This series will look at some of the biggest games in the women’s soccer world. Rather than simply recapping the score line, these articles will look at the beating pulse of each match. For the first article, I’ll take you back to the 2015 Women’s World Cup and the meeting of Europe’s powerhouses.
It easily could have been the final. But thanks to the luck of the draw, Germany and France met in the quarterfinals of the 2015 Women’s World Cup. Germany looked like title contenders—not surprising for a team that dominated Europe for 20 years. France was also looking surprisingly strong, desperate to take home the first major trophy for their country.
But French fans were understandably nervous to face the German powerhouse. Germany had won every European Championship since 1995. Meanwhile, France had failed to even come close to winning an international tournament despite having some of the best players in the world on their roster.
Whatever confidence the fans lacked, the French team had no doubts that they could win this game. Both teams were known for their physicality and you could tell from the first kick how much each of them wanted to walk away with a win. Chances were taken on both sides, but at the end of the first half, things were scoreless.
In the second half, things got even more physical as both sides started to worry about how long this game would go on without a goal. Their questions were answered in the 64th minute, when French superstar Louisa Necib launched a ball from outside the 18-yard-box past German goalkeeper Nadine Angerer to give France a 1-0 lead.
But it didn’t take long for France to become their own worst enemy. In the 84th minute, as the Germans moved their attack down field, a ball inside the 18-yard box bounced off the arm of a French player. A penalty was given to Germany.
French fans hearts stopped. You couldn’t often rely on Sarah Bouhaddi to hand you a miracle, but they all had hope.
Bouhaddi jumped the wrong way. The ball rolled into the back of the net and the game was even.
Both teams were looking for the winner, but as the second half went on, they looked more and more tired.

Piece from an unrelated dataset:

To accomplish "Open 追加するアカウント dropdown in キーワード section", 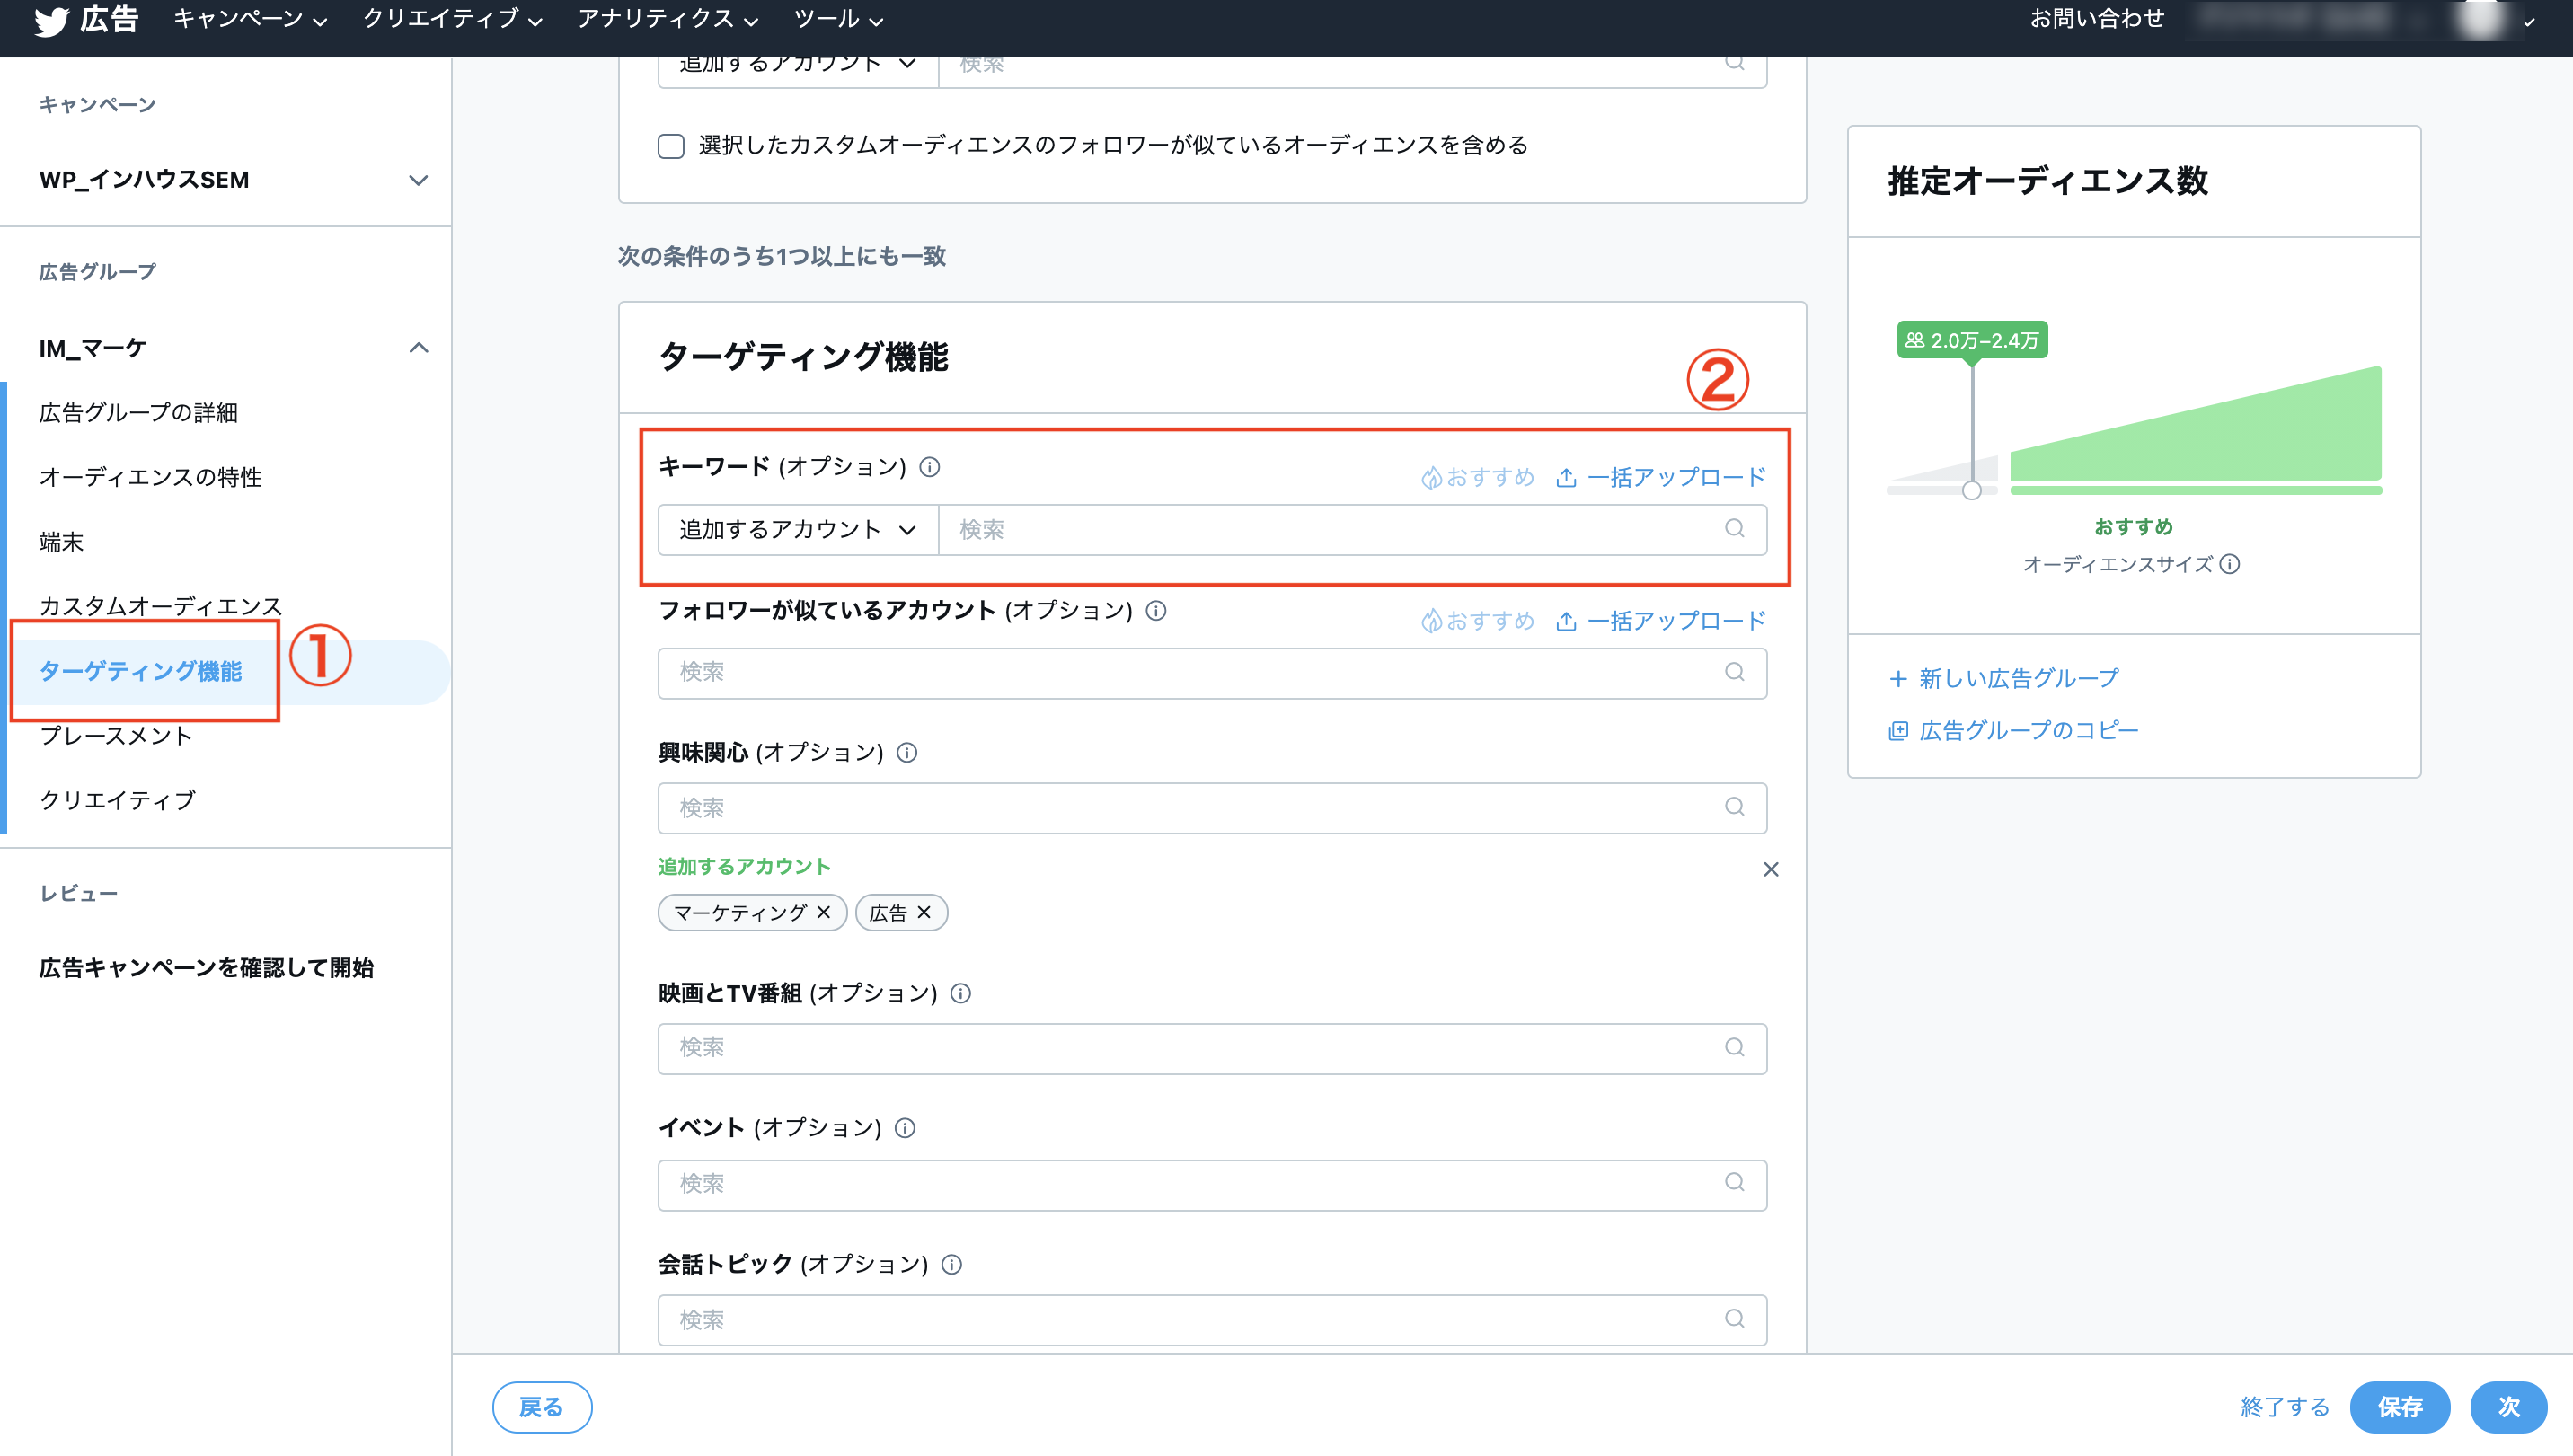I will tap(797, 529).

In the end, neither side could break through and the match went to extra time.
The French may have been tired, but they were determined. They started extra time in control, creating great chances that they couldn’t finish. Nothing was more frustrating for French fans than in the 117th minute, when the ball was crossed to Gaetane Thiney. She was one-on-one with the keeper, but an awkward bounce off her leg caused the ball to go out of bounds.
You could feel the energy of that match through the TV screen. Everyone was tired. But they continued to play their hearts out, as physical as they had been in the opening minutes. Claire Lavogez dove for a header and flipped over a German player’s back, landing in a painful position but she got up. In extra time, Kheira Hamraoui took an elbow to the face and earned herself a gruesome bloody nose. She had to step onto the sidelines, but she just told them to stop the bleeding and get her a new kit so she could get back onto the pitch.

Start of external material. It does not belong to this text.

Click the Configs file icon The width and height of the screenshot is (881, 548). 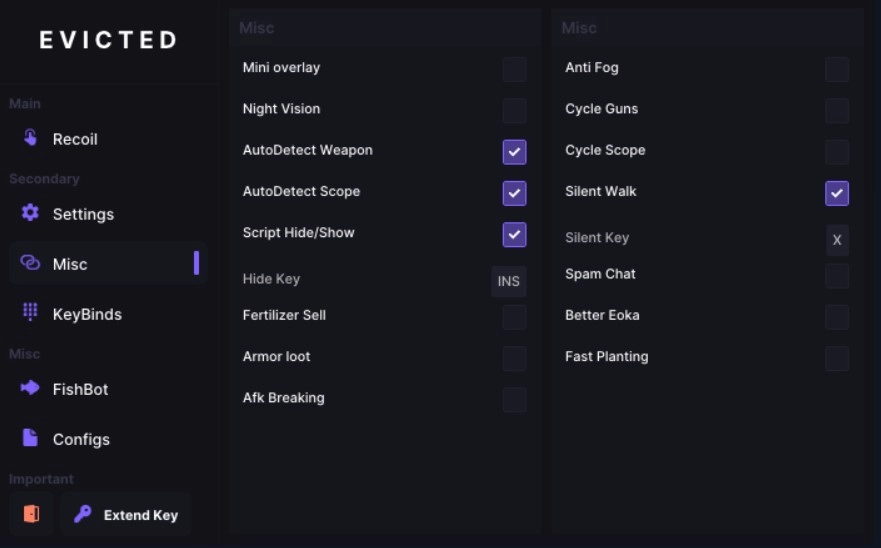pyautogui.click(x=30, y=438)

At the end of 120 minutes, it was still 1-1. The match went to penalty kicks—the worst ending to such a beautiful match of soccer.
In 2015, both France and Germany had some of the best strikers in the world. Their skill would be on display in this penalty set. Penalties were taken by the likes of Celia Sasic and Melanie Behringer for Germany, Louisa Necib and Camille Abily for France. In the end, it was 5-4, with only Claire Lavogez left to kick for France.
A bit of context about Claire Lavogez—she’s young. When she played this match, she had just turned 21. She hadn’t received much time with the senior national team prior to the tournament, but had emerged as one of the most talented young midfielders on France’s roster. She had impressed a lot of people, clearly enough to earn her the final penalty kick in this match.
At first, she just walked off. The German team stormed the pitch, tackling Nadine Angerer with pure joy. No one doubted the power of the United States, but many thought the toughest match of the tournament may have been behind them. It wasn’t an easy road ahead, but there is nothing more hopeful than a chance.
Occasionally, they would show Lavogez amongst the celebrations. Her teammates comforting her or just laying out on the pitch, crying. Jessica Houara was the first person to hug Lavogez. Lavogez bit down on her jersey, clenching her teeth and trying not to break down. They flashed to her later, cradling her knees and crying while her teammates tried to console her. There were a lot of emotional moments in the Women’s World Cup, but this was one of the toughest to watch.
It was also the last World Cup match for many of the players that might be referred to as France’s Forgotten Generation. World-class players like Camille Abily, Louisa Necib, and Elodie Thomis would never play in a World Cup match again. And they would finish their international careers without a trophy or a medal to take home to their country.
It wasn’t enough, but this much was clear: they had given their all.